--- start SUPPLIED MATERIAL ---
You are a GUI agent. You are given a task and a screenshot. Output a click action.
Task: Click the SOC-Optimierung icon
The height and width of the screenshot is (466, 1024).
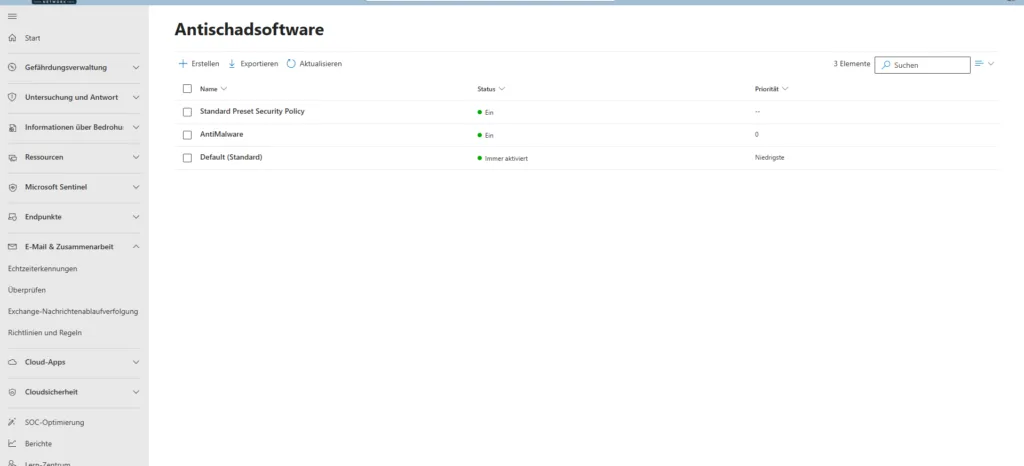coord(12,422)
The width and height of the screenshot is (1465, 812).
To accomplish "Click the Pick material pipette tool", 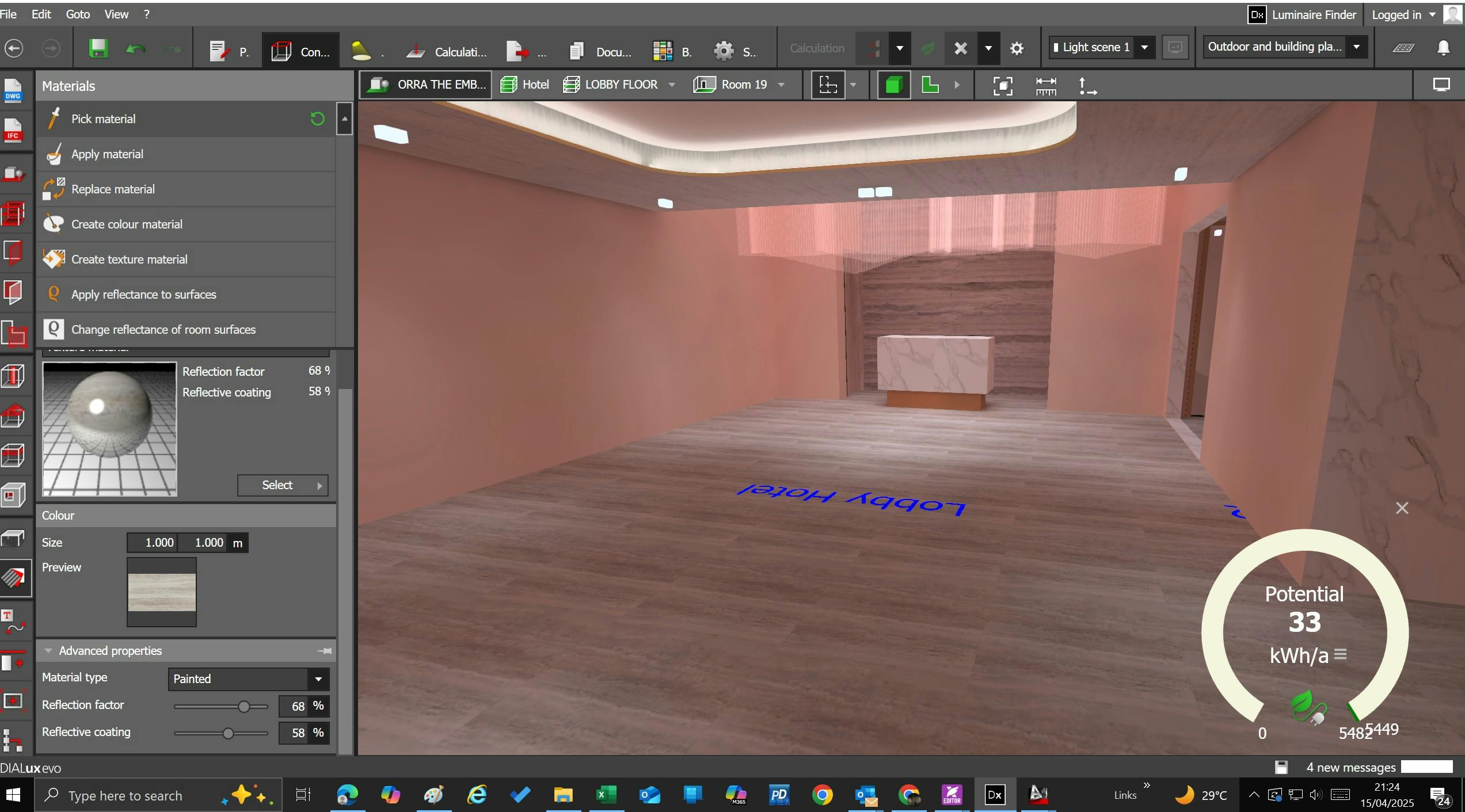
--- end SUPPLIED MATERIAL ---
--- SET EXERCISE ---
Rewrite the listing with every "screenshot" changed to "screen capture" and nothing else altered. Omit the pictures from your version.

--- RESPONSE FOR THIS EXERCISE ---
You are a GUI agent. You are given a task and a screen capture. Output a click action.
Task: Click the SOC-Optimierung icon
The height and width of the screen capture is (466, 1024).
coord(12,422)
The width and height of the screen capture is (1465, 812).
To accomplish "Click the Pick material pipette tool", 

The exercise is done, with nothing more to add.